Would you pull out every line of the material that contains the string "agent"?

:::::

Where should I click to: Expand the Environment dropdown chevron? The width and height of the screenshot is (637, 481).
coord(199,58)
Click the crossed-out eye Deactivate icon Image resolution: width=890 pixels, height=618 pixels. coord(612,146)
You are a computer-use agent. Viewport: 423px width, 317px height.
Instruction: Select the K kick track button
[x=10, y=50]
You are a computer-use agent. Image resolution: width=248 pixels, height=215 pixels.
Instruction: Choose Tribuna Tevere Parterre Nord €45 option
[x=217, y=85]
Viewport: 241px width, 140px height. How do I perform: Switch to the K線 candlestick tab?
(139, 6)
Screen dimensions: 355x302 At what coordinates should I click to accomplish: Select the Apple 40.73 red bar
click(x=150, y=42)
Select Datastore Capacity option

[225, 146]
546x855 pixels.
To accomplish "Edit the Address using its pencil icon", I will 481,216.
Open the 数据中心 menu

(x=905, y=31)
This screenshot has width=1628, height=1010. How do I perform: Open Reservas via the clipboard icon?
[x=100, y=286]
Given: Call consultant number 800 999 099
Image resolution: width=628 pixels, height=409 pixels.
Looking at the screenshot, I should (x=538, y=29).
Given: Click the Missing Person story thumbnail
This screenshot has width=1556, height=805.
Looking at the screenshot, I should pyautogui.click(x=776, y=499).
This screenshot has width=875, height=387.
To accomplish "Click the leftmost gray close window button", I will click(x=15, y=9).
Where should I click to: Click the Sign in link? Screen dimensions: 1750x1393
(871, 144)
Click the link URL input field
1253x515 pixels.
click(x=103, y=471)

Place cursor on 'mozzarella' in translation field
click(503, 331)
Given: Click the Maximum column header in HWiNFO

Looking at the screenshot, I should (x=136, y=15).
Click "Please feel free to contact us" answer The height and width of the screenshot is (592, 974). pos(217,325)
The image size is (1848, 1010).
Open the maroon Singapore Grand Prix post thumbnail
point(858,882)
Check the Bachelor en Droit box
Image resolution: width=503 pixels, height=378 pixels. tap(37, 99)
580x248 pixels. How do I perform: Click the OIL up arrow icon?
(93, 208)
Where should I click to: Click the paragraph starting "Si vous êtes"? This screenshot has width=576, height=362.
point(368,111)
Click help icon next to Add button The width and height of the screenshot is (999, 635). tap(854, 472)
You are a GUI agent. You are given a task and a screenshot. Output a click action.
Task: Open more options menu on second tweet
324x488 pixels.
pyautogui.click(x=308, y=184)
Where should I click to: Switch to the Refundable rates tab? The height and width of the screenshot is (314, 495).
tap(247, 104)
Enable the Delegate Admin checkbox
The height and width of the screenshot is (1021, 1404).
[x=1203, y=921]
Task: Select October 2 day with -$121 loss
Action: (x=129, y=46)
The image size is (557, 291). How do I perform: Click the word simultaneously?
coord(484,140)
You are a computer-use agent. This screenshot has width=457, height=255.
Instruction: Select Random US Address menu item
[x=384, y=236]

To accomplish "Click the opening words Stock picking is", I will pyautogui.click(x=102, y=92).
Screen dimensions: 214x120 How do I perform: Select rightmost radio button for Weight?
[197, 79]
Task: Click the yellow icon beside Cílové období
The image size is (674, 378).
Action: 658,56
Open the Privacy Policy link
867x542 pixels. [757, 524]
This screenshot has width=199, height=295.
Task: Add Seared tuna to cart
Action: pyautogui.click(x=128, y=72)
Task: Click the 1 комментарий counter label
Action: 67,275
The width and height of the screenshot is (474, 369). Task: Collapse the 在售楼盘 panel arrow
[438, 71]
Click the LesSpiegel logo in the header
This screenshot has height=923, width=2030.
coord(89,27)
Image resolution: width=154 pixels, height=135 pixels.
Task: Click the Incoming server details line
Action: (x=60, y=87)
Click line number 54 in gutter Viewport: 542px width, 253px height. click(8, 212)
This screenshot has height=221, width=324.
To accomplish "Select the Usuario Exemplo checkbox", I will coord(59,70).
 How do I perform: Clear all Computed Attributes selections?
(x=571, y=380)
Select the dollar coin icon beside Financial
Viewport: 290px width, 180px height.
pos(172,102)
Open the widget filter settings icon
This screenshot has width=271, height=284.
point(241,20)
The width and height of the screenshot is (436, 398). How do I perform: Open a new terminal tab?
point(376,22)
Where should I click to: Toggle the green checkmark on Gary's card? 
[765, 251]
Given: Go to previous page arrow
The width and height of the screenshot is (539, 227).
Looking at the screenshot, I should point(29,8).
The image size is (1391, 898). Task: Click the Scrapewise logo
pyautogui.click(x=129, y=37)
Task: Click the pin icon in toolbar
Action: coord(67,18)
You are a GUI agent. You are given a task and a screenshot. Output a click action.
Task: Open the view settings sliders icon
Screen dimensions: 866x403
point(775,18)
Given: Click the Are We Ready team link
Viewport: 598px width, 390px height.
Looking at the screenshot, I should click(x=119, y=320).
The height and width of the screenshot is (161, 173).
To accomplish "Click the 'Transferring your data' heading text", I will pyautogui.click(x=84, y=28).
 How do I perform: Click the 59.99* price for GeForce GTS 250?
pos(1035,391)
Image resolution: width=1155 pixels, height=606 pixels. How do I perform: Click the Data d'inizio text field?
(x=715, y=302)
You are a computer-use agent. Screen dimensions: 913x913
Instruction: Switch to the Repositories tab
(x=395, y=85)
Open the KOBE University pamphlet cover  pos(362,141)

:::::

# TASK OUTPUT:
You are a computer-use agent. Viewport: 423px width, 317px height.
You are a computer-use agent. Image resolution: width=248 pixels, height=215 pixels.
You are a GUI agent. You are given a task and a screenshot. Output a click action.
You are a computer-use agent. This screenshot has width=457, height=255.
You are a GUI agent. You are given a task and a screenshot. Output a click action.
You are a computer-use agent. Screen dimensions: 913x913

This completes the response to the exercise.